**THE TASK:** Report the count of lines in the records that contain "Farol", without any added text.

**Stored items:**
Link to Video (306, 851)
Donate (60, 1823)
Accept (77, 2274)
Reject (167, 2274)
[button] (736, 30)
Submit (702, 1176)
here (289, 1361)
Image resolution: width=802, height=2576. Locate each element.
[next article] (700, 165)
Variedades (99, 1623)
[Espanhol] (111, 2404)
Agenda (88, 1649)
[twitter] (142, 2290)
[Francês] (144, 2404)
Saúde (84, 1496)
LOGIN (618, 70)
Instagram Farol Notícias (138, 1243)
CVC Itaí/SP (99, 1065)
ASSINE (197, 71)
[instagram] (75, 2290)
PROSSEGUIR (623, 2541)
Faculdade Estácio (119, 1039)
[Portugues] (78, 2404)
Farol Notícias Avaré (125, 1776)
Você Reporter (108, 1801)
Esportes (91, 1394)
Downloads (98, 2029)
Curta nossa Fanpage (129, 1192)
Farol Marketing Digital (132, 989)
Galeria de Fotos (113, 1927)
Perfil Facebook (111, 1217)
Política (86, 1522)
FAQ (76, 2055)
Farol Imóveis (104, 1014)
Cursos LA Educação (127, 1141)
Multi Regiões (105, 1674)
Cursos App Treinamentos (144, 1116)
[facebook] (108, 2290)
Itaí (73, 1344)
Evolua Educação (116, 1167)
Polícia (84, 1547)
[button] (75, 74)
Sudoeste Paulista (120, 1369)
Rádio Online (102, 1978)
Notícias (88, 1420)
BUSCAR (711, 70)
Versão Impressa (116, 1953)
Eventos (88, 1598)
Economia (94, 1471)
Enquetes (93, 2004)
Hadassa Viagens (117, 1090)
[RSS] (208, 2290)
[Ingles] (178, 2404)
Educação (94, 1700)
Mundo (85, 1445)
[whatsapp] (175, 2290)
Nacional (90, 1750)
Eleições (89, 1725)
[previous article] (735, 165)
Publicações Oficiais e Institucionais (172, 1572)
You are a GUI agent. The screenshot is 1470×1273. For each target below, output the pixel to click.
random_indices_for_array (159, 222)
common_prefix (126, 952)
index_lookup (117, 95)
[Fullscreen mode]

**RESPONSE:** 4